Wann ist die beste Zeit, Santorinis ruhigere Seiten zu besuchen?

Für Strände und Outdoor-Ziele bieten April bis Juni sowie September bis Oktober gutes Wetter bei merklich weniger Betrieb als im Juli und August. Bei mittelalterlichen Dörfern und Museen ist selbst die Hochsaison entspannt, da die Besucherzahl dort im Vergleich zu den Caldera-Dörfern gering ist.

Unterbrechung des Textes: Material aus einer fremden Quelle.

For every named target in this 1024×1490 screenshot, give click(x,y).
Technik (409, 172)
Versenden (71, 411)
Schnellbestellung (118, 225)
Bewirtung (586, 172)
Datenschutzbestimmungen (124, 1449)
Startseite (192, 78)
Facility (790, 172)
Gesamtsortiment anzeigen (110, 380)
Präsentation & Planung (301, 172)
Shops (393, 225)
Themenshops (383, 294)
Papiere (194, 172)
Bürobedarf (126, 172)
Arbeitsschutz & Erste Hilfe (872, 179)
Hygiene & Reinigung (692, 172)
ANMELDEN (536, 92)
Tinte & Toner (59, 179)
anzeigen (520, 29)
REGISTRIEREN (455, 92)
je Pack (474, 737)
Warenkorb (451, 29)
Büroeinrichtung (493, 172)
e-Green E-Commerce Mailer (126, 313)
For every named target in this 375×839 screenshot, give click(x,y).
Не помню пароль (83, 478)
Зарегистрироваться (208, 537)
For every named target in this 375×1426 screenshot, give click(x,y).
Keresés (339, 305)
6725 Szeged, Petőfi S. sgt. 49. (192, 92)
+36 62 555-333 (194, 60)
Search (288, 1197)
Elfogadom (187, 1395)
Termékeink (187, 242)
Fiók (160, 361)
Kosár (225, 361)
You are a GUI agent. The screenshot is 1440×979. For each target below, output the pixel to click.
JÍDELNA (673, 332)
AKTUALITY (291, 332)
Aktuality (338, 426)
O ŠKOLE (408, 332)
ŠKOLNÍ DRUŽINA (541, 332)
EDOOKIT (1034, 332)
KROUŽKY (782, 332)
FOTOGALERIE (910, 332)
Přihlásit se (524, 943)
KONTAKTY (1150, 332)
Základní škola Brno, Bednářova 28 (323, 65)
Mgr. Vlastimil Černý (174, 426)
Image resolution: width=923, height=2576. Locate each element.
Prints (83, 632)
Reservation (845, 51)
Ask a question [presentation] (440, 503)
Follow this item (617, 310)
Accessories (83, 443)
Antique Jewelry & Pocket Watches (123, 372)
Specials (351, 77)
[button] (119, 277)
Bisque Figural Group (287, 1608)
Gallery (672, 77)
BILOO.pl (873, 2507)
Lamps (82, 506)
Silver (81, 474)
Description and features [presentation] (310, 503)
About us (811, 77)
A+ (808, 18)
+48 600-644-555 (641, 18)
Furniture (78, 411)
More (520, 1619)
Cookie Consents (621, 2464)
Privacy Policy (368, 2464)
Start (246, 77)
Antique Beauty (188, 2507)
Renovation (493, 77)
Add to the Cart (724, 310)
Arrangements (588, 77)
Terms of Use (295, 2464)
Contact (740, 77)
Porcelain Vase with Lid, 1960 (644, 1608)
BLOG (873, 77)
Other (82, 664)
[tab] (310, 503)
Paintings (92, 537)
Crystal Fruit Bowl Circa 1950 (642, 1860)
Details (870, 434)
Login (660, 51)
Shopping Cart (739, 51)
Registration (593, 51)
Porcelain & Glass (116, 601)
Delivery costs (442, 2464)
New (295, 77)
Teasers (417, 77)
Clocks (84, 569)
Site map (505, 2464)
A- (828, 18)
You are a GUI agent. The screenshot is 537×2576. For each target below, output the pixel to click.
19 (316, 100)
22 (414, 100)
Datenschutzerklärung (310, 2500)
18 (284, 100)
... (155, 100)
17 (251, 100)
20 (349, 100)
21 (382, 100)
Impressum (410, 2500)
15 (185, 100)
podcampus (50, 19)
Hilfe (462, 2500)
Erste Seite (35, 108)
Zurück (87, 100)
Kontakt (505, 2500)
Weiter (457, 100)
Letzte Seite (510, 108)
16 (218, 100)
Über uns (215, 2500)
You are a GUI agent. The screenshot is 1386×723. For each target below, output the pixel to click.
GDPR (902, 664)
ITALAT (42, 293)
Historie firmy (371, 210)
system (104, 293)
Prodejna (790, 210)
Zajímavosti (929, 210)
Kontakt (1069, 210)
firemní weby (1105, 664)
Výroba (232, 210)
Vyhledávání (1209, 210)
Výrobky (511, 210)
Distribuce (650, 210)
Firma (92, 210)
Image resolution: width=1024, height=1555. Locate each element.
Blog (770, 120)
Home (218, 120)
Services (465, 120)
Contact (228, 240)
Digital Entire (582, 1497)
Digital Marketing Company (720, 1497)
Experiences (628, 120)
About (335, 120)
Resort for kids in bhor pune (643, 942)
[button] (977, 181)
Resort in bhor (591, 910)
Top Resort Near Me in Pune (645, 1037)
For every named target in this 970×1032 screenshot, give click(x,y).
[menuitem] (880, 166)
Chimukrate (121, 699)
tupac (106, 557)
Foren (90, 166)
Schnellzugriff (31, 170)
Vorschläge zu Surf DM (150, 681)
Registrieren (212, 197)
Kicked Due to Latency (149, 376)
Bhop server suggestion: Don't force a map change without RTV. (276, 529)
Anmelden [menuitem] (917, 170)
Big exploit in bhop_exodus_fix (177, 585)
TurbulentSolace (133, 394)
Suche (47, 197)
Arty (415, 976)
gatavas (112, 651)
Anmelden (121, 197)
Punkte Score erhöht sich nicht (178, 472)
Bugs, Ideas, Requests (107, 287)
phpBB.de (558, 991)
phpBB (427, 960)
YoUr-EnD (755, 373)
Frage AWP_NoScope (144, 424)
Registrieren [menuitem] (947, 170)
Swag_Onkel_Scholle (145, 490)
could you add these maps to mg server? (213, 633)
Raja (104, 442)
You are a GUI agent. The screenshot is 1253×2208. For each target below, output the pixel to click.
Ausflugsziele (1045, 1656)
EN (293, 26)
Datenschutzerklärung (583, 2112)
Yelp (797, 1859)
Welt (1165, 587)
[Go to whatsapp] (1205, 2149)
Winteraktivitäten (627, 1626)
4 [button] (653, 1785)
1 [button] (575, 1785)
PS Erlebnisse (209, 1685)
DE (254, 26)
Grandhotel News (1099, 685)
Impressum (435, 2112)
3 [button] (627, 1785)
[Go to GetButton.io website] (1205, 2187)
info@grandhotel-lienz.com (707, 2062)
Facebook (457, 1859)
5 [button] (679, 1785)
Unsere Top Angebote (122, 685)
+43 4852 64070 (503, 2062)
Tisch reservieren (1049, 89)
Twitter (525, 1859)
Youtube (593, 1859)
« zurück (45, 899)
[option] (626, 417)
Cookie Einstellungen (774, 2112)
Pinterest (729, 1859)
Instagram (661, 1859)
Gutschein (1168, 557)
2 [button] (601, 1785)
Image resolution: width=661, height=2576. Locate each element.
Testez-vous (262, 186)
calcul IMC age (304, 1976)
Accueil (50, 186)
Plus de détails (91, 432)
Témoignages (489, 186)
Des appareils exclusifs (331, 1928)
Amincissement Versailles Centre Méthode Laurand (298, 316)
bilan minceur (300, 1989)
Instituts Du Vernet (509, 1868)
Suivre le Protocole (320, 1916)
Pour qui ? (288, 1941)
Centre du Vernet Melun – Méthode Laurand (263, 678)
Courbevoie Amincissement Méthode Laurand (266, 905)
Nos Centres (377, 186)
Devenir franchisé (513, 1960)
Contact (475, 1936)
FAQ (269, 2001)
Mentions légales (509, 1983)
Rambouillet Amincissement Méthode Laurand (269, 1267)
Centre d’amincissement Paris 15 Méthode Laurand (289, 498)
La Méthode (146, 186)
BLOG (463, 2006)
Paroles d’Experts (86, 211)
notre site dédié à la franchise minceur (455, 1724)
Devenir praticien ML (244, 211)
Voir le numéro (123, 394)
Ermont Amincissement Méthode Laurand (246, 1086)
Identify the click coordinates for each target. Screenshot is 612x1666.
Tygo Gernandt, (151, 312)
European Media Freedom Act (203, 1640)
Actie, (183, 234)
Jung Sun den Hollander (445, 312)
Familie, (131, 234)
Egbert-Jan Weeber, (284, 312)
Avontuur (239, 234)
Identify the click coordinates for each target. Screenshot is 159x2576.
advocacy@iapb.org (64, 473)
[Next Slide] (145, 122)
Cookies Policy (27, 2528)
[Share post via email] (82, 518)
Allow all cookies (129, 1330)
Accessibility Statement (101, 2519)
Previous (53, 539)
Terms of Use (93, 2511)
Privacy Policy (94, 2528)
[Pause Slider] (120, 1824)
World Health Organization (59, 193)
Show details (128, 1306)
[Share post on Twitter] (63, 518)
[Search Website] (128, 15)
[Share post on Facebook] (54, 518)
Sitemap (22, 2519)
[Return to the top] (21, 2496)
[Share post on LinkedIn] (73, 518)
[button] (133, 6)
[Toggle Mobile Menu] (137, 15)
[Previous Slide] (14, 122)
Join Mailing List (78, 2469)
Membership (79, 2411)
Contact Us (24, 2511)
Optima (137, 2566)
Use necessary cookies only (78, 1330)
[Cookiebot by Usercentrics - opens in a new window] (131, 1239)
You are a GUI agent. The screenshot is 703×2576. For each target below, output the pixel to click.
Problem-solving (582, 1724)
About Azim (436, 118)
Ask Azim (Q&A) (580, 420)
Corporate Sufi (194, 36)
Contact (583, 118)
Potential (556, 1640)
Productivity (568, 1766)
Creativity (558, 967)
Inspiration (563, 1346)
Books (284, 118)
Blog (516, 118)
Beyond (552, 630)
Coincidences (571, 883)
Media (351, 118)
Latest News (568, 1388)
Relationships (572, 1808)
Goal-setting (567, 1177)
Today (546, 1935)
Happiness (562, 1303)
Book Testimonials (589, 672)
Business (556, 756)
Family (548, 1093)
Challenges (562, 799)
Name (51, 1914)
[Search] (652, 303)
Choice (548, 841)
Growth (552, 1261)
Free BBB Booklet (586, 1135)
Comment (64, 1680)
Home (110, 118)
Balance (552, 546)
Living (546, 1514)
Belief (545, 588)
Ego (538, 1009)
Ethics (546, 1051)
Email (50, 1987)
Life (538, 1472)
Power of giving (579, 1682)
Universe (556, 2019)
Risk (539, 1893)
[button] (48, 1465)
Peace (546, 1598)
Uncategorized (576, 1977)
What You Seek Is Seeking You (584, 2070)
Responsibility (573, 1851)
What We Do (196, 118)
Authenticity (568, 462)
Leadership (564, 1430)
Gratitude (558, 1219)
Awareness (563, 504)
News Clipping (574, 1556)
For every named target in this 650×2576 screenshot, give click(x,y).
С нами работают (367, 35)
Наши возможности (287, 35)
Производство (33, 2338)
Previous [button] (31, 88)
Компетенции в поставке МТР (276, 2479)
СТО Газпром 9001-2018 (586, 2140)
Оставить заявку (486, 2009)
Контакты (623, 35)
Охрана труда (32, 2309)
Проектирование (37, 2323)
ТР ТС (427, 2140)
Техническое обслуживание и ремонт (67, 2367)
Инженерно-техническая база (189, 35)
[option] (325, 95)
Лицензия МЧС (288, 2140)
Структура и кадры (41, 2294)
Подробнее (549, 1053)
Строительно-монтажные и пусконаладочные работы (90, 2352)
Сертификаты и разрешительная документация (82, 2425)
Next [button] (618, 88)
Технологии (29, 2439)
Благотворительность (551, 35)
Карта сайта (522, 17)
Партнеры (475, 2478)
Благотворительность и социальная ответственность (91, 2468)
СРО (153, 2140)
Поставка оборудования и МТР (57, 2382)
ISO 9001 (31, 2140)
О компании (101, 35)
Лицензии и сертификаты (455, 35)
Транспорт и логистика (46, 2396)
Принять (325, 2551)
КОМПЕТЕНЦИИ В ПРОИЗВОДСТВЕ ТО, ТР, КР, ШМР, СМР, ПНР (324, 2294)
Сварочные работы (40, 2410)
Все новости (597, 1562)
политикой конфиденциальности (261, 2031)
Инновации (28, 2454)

Lohnen sich Santorinis Ausgrabungsstätten auch für Nicht-Geschichtsinteressierte?

Die Ausgrabungsstätte Akrotiri und das Museum für prähistorisches Thera sind auch ohne Fachkenntnisse beeindruckend – das Ausmaß der erhaltenen bronzezeitlichen Stadt und die Qualität der minoischen Fresken sprechen für sich. Das antike Thera lohnt sich eher für alle, die gerne wandern; die Ruinen erfordern etwas Vorstellungskraft, aber die Lage auf dem Bergrücken und die Aussichten sind in jedem Fall spektakulär.